Bulk import only allows targeting a table, so a simple method on DbSet should suffice (LINQ operators don't make sense here):

ctx.Blogs.ImportFrom(blogs);

ImportFrom should accept an IEnumerable parameter; ImportFromAsync should have overloads accepting both IEnumerable and IAsyncEnumerable parameters. The method would pull entity instances and import them into the database table via the provider-specific mechanism.

Additional notes

Database support

Community implementations

AndriySvyryd commented 2 years ago

We might need an overload with anonymous types for shadow properties.

Note that this would also allow inserts for keyless entity types. So we might need a non-collection overload too.

roji commented 2 years ago

We might need an overload with anonymous types for shadow properties.

Yep..

Note that this would also allow inserts for keyless entity types. So we might need a non-collection overload too.

Can you elaborate?

AndriySvyryd commented 2 years ago

Can you elaborate?

Just some sugar:

ctx.KeylessBlogs.ImportFrom(new KeylessBlog());
roji commented 2 years ago

Ah I see - you're saying this would be the only way to insert keyless entity types (because we don't support them in Add/SaveChanges), so it makes sense to allow "bulk import" of a single instance... Right.

roji commented 2 years ago

Note: we have #9118 for optionally not tracking after SaveChanges, which would unlock using SqlBulkCopy for standard SaveChanges. At that point, the advantage of a dedicated bulk import API (this issue) becomes bypassing the change tracking machinery, which may or may not be worth it.

yzorg commented 2 years ago

Vote for taking a very close look at EFCore.BulkExtensions. The most underrated .net OSS libraries I use.

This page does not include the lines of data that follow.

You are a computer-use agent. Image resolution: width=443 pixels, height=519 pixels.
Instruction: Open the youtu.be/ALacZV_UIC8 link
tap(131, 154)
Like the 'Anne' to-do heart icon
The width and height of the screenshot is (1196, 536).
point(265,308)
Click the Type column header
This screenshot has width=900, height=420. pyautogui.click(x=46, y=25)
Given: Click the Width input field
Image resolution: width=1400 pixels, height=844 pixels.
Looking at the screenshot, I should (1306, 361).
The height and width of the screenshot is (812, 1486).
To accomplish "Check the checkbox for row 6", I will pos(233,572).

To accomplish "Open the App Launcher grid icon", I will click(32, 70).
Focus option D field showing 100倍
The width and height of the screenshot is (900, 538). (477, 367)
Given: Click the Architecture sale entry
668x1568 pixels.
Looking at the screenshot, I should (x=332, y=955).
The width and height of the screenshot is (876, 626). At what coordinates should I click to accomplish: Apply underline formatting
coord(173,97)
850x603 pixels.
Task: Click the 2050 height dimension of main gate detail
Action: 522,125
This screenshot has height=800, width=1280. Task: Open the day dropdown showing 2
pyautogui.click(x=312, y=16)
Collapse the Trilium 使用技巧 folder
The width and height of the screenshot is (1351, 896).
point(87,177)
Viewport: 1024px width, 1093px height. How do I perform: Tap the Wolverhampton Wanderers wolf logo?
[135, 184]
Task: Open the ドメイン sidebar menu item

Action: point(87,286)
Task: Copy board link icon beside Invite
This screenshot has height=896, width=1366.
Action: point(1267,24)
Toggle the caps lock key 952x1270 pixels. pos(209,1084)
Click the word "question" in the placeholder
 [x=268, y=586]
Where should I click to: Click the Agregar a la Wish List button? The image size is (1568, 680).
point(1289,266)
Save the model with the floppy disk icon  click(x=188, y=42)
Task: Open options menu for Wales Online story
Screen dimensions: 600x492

It already respects EFCore table name mappings and column/property mappings. It supports all the "batch" scenarios: "upsert", insert only (only new), and "delete if missing" (MERGE with DELETE clause). I've needed all those scenarios. All way faster than current EFCore for 10k+ rows (aka importing a full dataset daily/monthly/x). It supports pulling back new identity values into entities, but off by default, which I think is sensible for bulk scenarios. But if you can reuse roji's RETURNING work here might speed it up.

roji commented 2 years ago

@yzorg thanks, yeah - we're aware of EFCore.BulkExtensions.

The plan specifically in this issue is only to wrap the database's native bulk import mechanism - SqlBulkCopy for SQL Server, binary COPY for PostgreSQL, etc. These lower-level API generally allow simply copying in large quantities of data into a table in the most efficient manner possible.

Various "merge" functionality such as upserting, deleting if missing, etc. are higher-level functionality which generally isn't covered by a database's bulk import mechanism, and are implemented by using additional database functionality. For example, it's typical to first use bulk import to efficiently copy data into a temporary table (e.g. via SqlBulkCopy), and then use MERGE to perform upsert/delete-if-missing/whatever between the temp table and the target table.

Such "compound" operations would be out of scope for this specific issue, but it would provide the first building block (bulk import). You could then use raw SQL to express whatever MERGE operation you want (we could possibly even provide an EF API for that, though I'm not sure it would be very valuable).

khteh commented 1 year ago

https://www.npgsql.org/doc/copy.html#binary-copy is rather crude. I need to ingest tens of thousands of record from Excel sheet into the DB without any duplicate.

roji commented 1 year ago

@khteh in what way is Npgsql's binary copy support crude? Deduplicating isn't a concern of bulk import in itself - that's something that needs to be done at a higher level (and therefore wouldn't be covered here in any case). More details on exactly what you need could help clarify things.

alrz commented 2 weeks ago

Would love to see this support IAsyncEnumerable as the input, in case we're pulling from another data source like mongo into sql.